Listed entries
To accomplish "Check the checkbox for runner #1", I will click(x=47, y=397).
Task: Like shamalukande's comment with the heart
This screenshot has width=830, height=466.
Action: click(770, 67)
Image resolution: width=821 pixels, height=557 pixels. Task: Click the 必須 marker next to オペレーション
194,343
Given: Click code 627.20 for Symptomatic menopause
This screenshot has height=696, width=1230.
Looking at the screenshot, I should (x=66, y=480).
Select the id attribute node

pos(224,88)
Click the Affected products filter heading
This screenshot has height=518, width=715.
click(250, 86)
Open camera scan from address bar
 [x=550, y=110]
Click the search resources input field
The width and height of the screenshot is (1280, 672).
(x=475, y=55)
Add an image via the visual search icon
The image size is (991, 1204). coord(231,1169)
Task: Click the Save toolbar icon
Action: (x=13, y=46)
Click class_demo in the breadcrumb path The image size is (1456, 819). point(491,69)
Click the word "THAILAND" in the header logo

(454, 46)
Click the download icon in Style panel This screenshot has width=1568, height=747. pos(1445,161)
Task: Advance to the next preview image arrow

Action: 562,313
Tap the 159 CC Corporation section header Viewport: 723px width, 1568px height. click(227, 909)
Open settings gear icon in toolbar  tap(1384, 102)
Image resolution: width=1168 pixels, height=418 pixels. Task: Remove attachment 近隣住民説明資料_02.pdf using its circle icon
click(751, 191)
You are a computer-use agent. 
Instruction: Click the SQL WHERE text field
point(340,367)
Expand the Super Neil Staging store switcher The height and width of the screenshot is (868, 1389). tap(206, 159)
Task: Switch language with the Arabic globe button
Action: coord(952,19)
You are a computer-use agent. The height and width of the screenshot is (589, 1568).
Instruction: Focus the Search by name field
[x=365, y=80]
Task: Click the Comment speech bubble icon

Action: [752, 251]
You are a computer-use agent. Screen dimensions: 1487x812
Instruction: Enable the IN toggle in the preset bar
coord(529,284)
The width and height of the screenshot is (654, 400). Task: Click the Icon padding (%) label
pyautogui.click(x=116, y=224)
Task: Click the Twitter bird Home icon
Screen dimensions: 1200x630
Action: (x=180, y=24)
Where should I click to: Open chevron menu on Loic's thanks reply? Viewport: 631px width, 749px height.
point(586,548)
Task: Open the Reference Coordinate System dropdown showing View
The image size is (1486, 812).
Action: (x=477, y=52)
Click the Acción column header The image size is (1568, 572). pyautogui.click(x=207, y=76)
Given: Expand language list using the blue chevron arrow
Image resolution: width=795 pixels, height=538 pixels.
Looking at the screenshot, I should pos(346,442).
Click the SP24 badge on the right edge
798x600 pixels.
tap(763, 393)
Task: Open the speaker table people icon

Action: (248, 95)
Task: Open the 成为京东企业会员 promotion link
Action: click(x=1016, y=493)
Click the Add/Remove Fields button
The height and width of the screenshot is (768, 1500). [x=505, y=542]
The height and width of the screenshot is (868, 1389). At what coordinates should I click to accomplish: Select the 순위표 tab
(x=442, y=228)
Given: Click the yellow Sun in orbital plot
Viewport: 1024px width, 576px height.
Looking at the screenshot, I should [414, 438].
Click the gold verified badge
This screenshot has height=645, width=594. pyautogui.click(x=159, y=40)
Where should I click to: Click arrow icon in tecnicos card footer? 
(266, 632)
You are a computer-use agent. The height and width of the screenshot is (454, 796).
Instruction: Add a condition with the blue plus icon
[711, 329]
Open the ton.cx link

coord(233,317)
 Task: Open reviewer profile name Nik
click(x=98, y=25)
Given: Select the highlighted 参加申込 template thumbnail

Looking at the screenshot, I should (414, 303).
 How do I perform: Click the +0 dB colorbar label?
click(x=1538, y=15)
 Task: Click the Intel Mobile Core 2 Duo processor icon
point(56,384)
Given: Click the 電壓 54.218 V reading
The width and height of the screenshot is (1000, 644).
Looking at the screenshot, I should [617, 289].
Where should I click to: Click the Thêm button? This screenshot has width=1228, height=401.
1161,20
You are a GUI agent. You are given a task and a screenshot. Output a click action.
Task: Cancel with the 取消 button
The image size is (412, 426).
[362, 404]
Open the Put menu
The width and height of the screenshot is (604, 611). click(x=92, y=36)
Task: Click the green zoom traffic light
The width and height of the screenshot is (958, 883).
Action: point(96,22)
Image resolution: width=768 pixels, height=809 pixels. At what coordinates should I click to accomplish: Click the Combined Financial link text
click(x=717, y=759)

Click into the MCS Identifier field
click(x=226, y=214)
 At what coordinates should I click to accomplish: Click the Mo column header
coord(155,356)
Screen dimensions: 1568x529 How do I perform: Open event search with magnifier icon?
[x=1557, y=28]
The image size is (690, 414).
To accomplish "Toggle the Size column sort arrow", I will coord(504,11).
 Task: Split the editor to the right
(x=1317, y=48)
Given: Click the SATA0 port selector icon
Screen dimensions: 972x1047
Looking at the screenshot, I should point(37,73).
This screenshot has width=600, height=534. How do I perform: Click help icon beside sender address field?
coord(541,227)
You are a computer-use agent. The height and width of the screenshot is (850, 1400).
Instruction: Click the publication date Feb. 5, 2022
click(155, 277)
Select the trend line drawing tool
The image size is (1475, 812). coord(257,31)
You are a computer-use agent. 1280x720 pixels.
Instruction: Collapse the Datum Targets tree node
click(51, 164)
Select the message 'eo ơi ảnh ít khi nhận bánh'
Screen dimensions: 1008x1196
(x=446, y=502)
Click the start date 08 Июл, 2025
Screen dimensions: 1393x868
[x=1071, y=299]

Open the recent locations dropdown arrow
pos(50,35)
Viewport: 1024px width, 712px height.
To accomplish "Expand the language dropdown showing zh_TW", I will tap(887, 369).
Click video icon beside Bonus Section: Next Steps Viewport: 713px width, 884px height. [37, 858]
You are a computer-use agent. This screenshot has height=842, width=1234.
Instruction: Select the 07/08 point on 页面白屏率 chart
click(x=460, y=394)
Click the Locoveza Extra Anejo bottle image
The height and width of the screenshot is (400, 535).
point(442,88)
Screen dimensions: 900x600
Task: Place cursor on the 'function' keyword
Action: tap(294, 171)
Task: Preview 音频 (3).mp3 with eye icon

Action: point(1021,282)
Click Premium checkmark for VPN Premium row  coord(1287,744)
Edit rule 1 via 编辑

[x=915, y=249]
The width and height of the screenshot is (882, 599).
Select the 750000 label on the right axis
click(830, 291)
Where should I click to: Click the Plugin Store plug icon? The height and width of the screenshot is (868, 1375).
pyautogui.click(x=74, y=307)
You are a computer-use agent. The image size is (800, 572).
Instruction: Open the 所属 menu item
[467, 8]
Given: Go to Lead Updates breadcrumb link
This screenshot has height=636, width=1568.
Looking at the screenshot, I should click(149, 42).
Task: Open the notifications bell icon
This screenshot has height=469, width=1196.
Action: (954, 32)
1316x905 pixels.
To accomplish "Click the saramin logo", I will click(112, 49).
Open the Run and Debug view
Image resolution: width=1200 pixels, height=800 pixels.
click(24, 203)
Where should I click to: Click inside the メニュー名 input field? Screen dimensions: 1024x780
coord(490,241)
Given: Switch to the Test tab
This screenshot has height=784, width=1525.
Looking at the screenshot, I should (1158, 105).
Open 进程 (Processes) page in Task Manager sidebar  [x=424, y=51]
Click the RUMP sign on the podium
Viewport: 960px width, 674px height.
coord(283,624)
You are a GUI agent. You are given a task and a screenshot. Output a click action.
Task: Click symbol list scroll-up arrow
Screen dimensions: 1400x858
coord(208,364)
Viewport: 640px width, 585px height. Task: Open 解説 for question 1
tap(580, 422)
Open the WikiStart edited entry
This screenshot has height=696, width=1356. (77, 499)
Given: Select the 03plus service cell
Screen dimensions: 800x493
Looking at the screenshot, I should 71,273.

Work required
Rewrite the stretch of entries from the line containing "Where should I click to: Click inside" through the line containing "Open 进程 (Processes)", changing "Test tab" to "Debug tab" and leaving everything else as it is.

In response
Where should I click to: Click inside the メニュー名 input field? Screen dimensions: 1024x780
coord(490,241)
Given: Switch to the Debug tab
This screenshot has height=784, width=1525.
Looking at the screenshot, I should (1158, 105).
Open 进程 (Processes) page in Task Manager sidebar  [x=424, y=51]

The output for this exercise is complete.